Virgo: Today fortunes will be reversed! You will abduct an alien and none of its friends will believe you.
there comes a point in every parent’s life when they consider the possibility that they might need to lower their expectations
The nicest thing you can do for someone with a new baby is agree the baby looks exactly like whoever they say it looks like even though all babies look basically the same to outside observers. Yes yes he looks remarkably like your uncle George, uncanny, really.
In college I had 3 girlfriends at the same time. 10 years and a wife later, I have 0 girlfriends. Stay in school kids.
I’ve always had a soft spot in my heart for female T-Rex because the tampon insertion must’ve been really difficult.
Wife: [frantically searching kitchen] I can’t find my stir fry pans.
Me: looks like we need to go for a wok. lol.
Wife:
Me:
Wife: you hid them just to make that pun didn’t you?
Me: you butter believe it : )
Me *tries to open website*
Captcha: Prove you’re not a robot
Me: How
Captcha: Live an emotionally fulfilling life
Me: can’t I just click on a box
I’m sick of these libs telling me I can’t say “Happy Honda Days” because I might offend someone who celebrates Toyotathon. So, I guess I’m supposed to wish everyone a “Happy Winter Car Sale”?

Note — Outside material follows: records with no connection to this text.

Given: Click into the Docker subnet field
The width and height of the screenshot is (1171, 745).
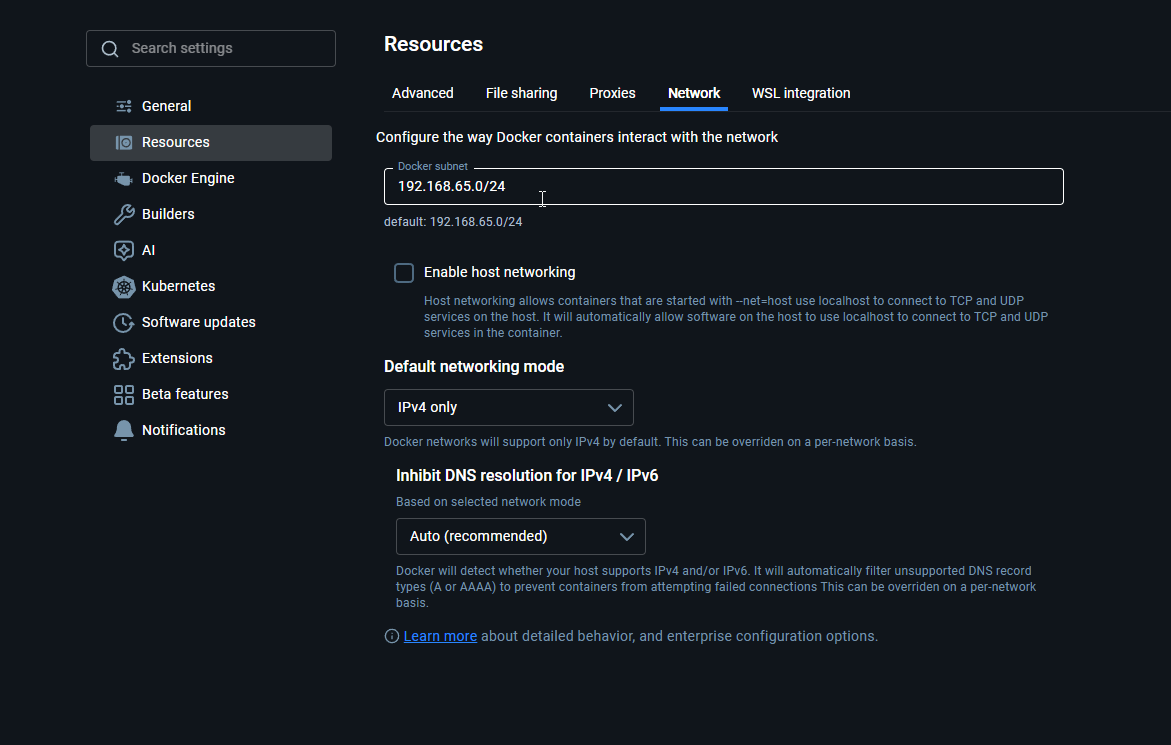Looking at the screenshot, I should click(723, 187).
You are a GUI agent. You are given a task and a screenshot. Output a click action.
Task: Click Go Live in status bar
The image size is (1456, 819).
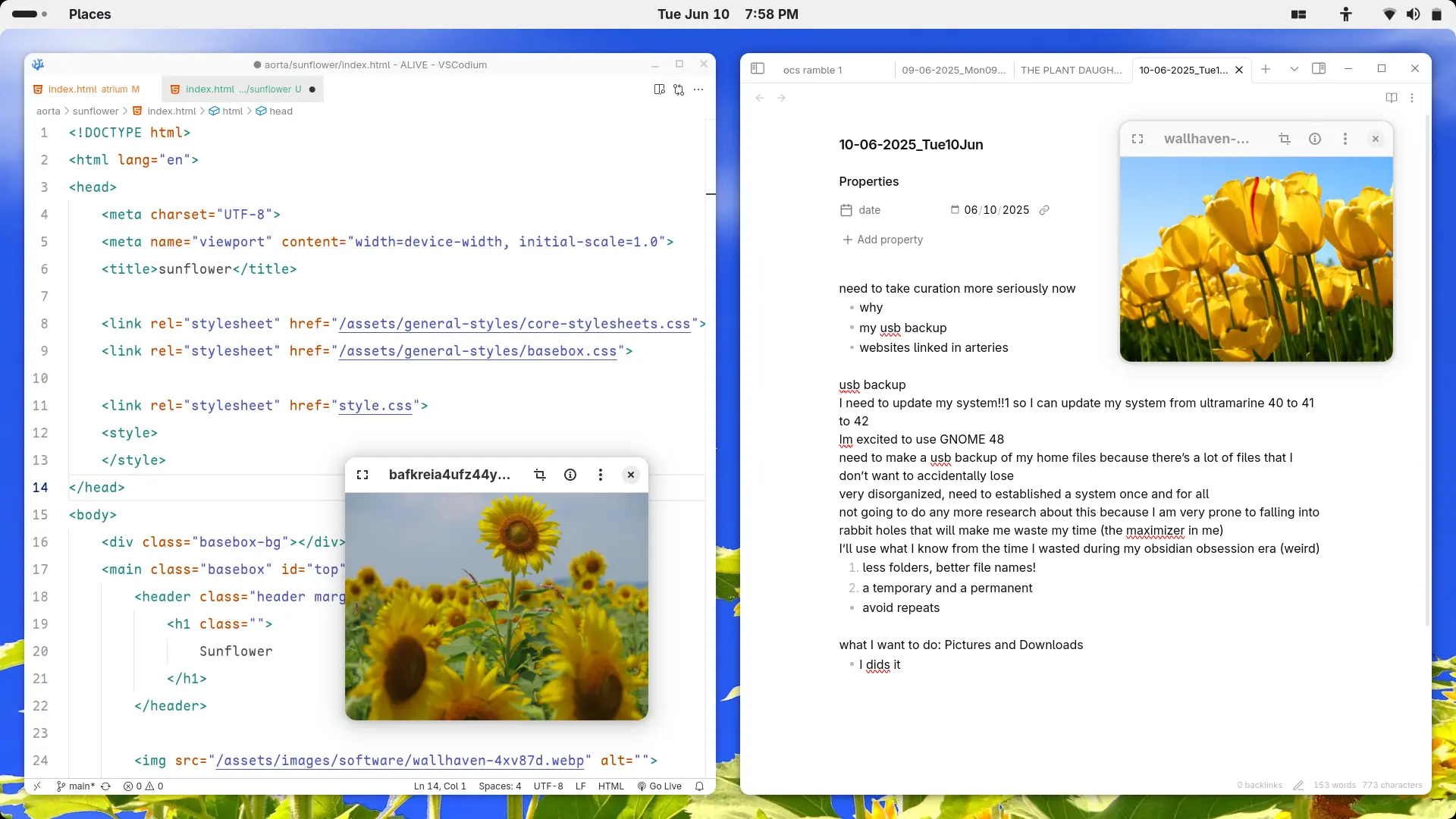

“My ex was a great wife, mom & never once complained once about ass to mouth” was apparently not an acceptable speech when she remarried?
Met a dog named Donut. I don’t need that kind of reminder all day. Excuse me, I have to go take Smaller Portions for a walk.
grateful there’s a whole airline for virgins . i do NOT want them on my flight
Throwing a spear at your enemy is a bad gamble. If you miss you have no spear now and he’s just fine. He’s better than fine; now he has a spear.
It’s embarrassing when my wife pats me down for concealed chicken nuggets in front of our friends.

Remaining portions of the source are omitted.